Yesterday There Was Glory: With the 4th Division, A.E.F., in World War I Gerald Andrew Howell
vol. 11: North Texas Military Biography and Memoir Series
September, 2017
Published
464
Pages
45 b&w illus. 5 maps. Notes. Bib. Index.
Features
About Patrick's Yesterday There Was Glory
In 1946, World War I veteran and self-described “buck private in the rear rank” Gerald Andrew Howell finished a memoir of the experiences of his squad from the 39^th^ Infantry Regiment, 4^th^ Division, and their “moments of horror, tragedy, humor, amour, [and] promiscuity” in Europe. This was “the old Army as it used to be,” Howell explains—the saga of the “down-trodden doughboy.” A few months later Howell was dead, his manuscript unpublished. Jeffrey Patrick discovered the memoir and the author’s correspondence with publishers and took on the task of bringing it to publication at last.
Yesterday There Was Glory is an unpretentious account of men at war, from training camp to the occupation of Germany. It includes graphic descriptions of the battlefield, of shell fire, gas attacks, and lice. “Between the attacks the men would lay in their wet holes and pray for relief. But no relief came,” Howell remembers. He recalls much more than the horrors of combat, however, chronicling the diverse collection of heroes, professional warriors, shirkers, and braggarts that made up the American Expeditionary Forces.
Howell and his comrades longed for wounds that would allow them to escape the war, but resolutely engaged the Germans in hand-to-hand combat. They poked fun at their comrades, but were willing to share their last can of food. They endured difficult marches, pursued “mademoiselles” and “frauleins,” and even staged a “strike” to protest mistreatment by their officers. They were as “ribald as any soldiery in any army,” Howell admits, but “underneath this veneer, they were really patriotic, steadfast and sincere.”

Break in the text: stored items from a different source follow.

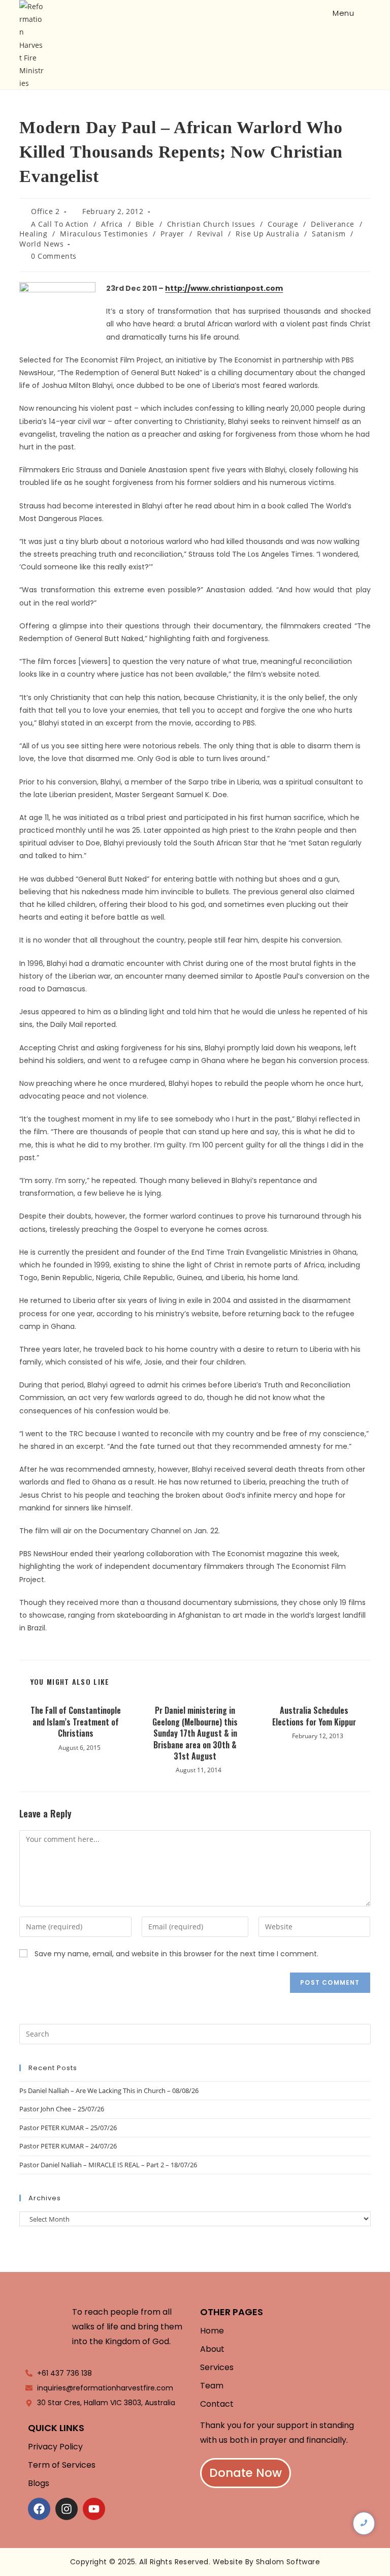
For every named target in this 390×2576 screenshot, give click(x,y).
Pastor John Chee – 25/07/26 (61, 2108)
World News (41, 244)
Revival (210, 233)
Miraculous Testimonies (104, 233)
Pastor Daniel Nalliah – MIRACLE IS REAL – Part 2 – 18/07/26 (108, 2164)
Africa (112, 224)
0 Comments (54, 256)
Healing (33, 233)
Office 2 (45, 211)
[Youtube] (94, 2509)
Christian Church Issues (211, 224)
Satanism (329, 233)
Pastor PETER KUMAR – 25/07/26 (68, 2127)
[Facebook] (39, 2509)
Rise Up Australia (267, 233)
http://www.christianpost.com (224, 288)
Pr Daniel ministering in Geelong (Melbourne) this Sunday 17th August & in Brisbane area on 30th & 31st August (195, 1733)
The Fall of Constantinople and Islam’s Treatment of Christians (75, 1722)
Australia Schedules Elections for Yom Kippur (314, 1716)
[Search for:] (363, 13)
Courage (283, 224)
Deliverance (332, 224)
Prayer (172, 233)
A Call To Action (60, 224)
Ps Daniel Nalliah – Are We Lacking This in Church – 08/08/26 (109, 2090)
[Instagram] (66, 2509)
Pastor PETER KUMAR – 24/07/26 (68, 2145)
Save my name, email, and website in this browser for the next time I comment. (176, 1954)
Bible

Patrick provides an editor’s introduction and annotations to explain terms and sources in the memoir. Howell’s account preserves the flavor of army life with conversations and banter in soldier language, including the uncensored doughboy profanity often heard but seldom recorded. His is a unique record of how a typical squad of Pershing’s doughboys experienced the Great War, both on and behind the front lines.
“This is a superb memoir of a soldier’s experience and has little competition. Patrick has done an excellent job with his editorial notes. The introduction, biographical sketch, and explanations of the AEF and 39^th^ Infantry are extremely well-written.” —Mitchell Yockelson, author of Borrowed Soldiers: Americans under British Command, 1918
“This memoir helps show why the U.S. mobilization effort was so slow and irregular, offers a critical view of AEF officers and the SOS, shows the effectiveness of propaganda, shows the lack of adequate training prior to deployment and combat, offers some interesting depictions of combat, and provides good coverage of the march to and occupation of Koblenz, Germany.” —Mark Grotelueschen, author of The AEF Way of War
About the Editor
JEFFREY L. PATRICK is the librarian at Wilson’s Creek National Battlefield in Republic, Missouri. He holds a master’s degree in history from Purdue University and is the editor of Guarding the Border: The Memoirs of Ward Schrantz, U.S. Army, 1912-1917.